A Customs and Border Patrol agent scrambling to process the influx of immigrant youth at the US southern border last year reportedly identified a three-year-old child as having crossed "to look for work." Wow, impressive. The alleged mistake was cited by the American Immigrant Lawyers Association (AILA) in an
amicus brief arguing the error is symptomatic of the Obama administration's rush to process asylum claims. Esther Yu-Hsi Lee
reports:
Customs and Border Protection (CBP) and Immigration and Customs Enforcement (ICE) agents were tasked with giving credible fear interviews to migrants and producing accurate records of proceedings as quickly as possible. At the same time, Obama administration officials sought additional resources to expedite deportations for the “vast majority” of migrants who didn’t qualify for asylum or some other form of protection. The emphasis on speedy deportation removals resulted in at least three planes of deportees and many more migrants locked up in detention centers.
That’s why AILA counsels contend that immigration agents compromised the credible fear and reasonable fear process as they were caught up in the fast pace of removals during border screenings. The brief cites the “border screening process, the coercive nature of the detention center, and the systemic defects in the implementation of the credible and reasonable fear interviews” as issues.

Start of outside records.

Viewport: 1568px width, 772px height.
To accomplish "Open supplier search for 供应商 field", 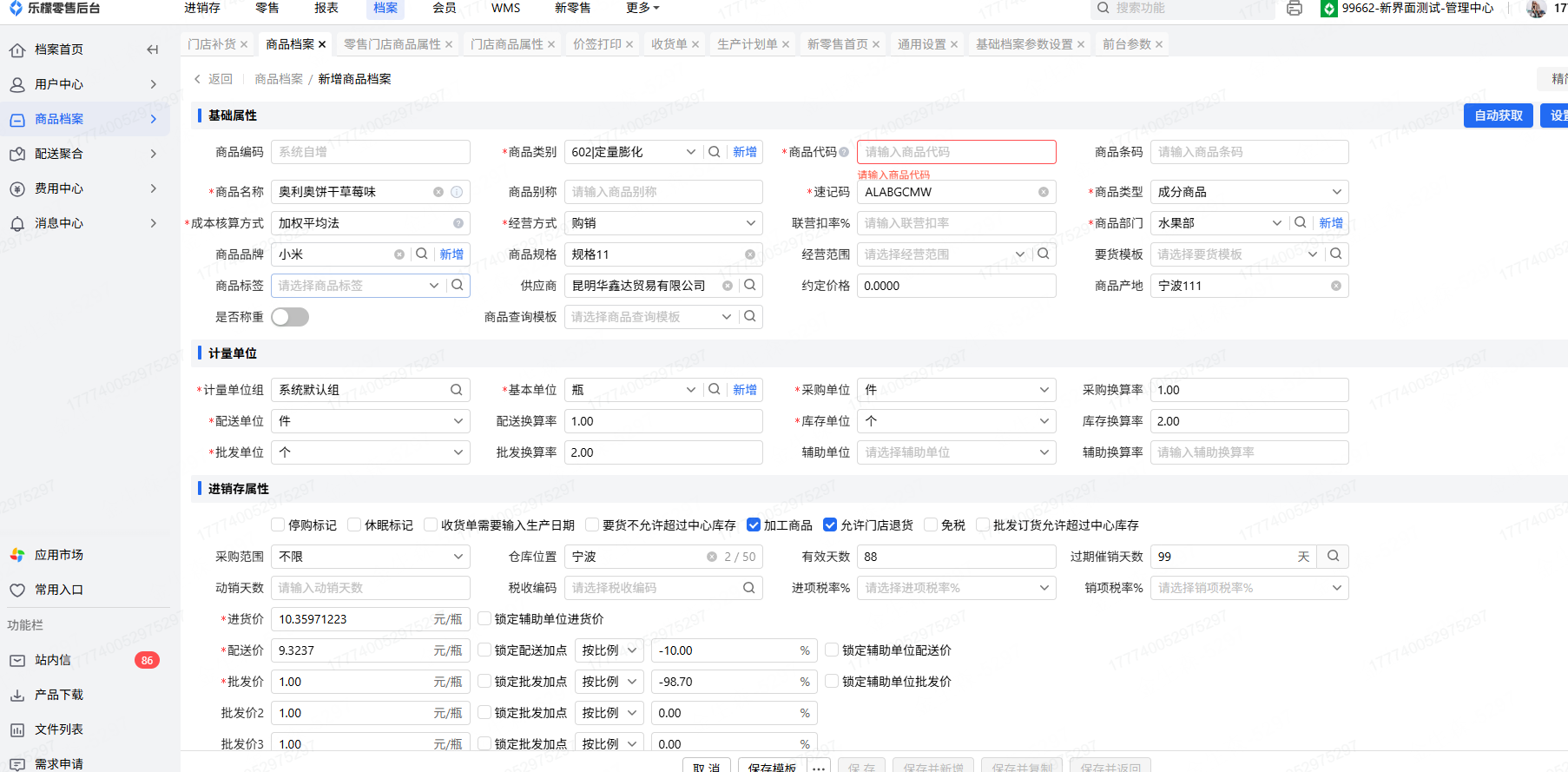I will pos(750,286).
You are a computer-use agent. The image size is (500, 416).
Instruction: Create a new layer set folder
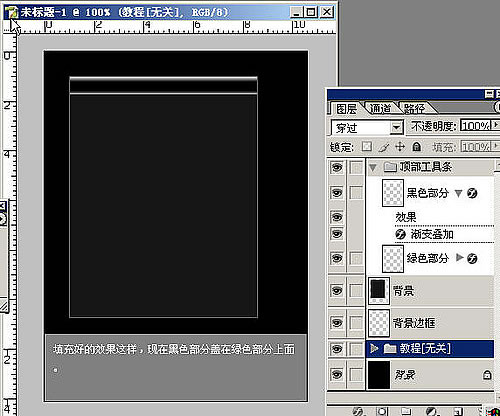[406, 412]
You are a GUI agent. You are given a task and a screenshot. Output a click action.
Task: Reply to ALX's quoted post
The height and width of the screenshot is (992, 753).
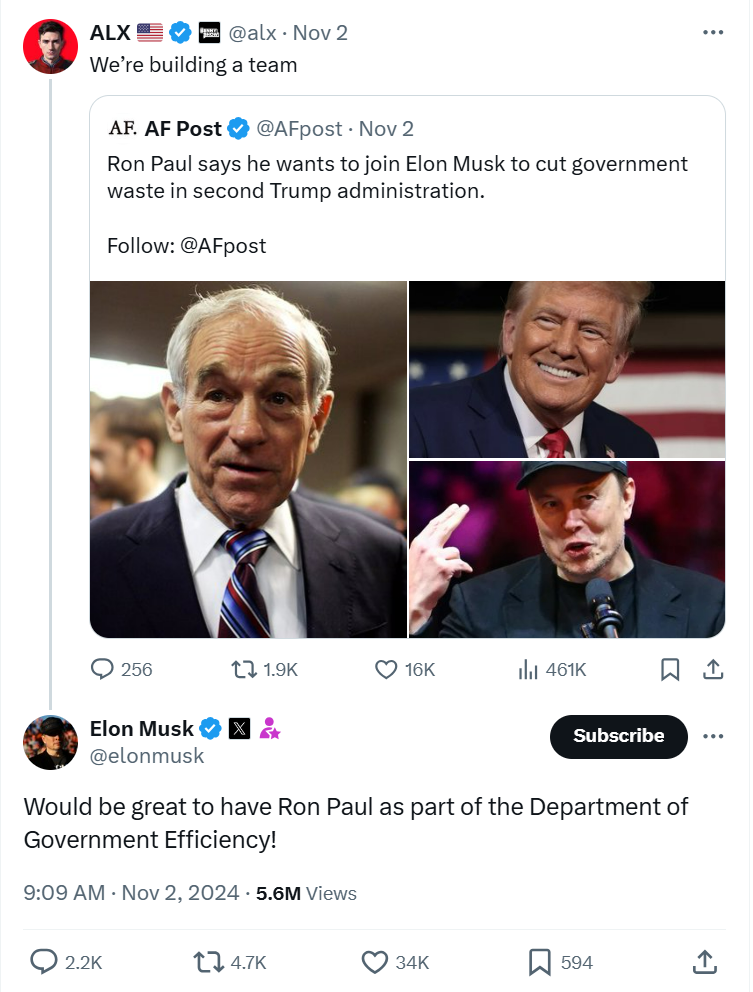pyautogui.click(x=103, y=669)
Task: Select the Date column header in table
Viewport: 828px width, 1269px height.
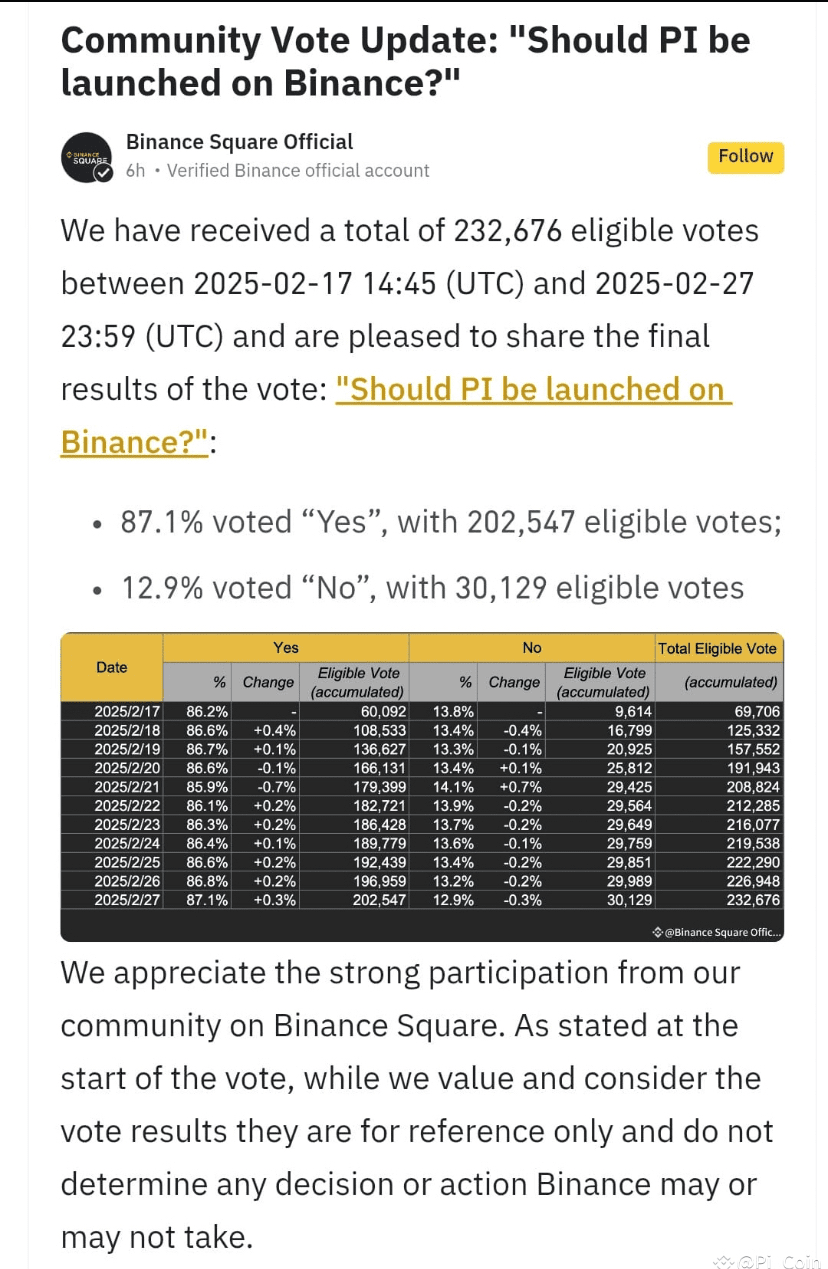Action: [111, 667]

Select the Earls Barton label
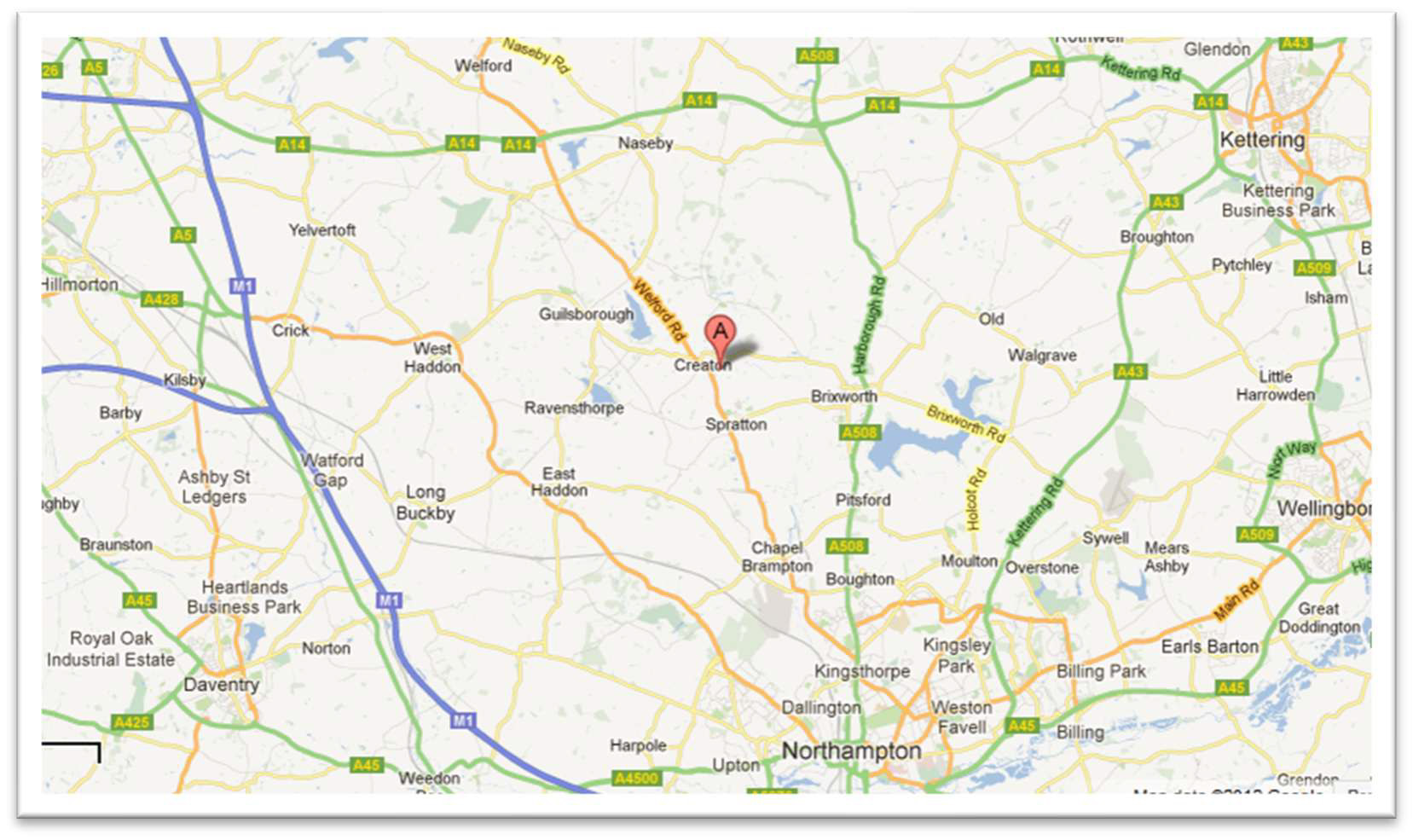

In particular, the brief cited the case of a CBP border agent who reportedly signed off on written testimony that he had interrogated Y.F., a migrant border crosser who left his home country to “look for work.” Another agent counter-signed the testimony, attesting to having witnessed the entire interrogation. But there was one problem. At the time of his interrogation, Y.F. was three years old.
Somehow it is unsurprising to find that government agents may have fudged some of these asylum interviews in their dash to return unaccompanied minors to the very countries they fled. But that doesn't make it any less shameful or inhumane.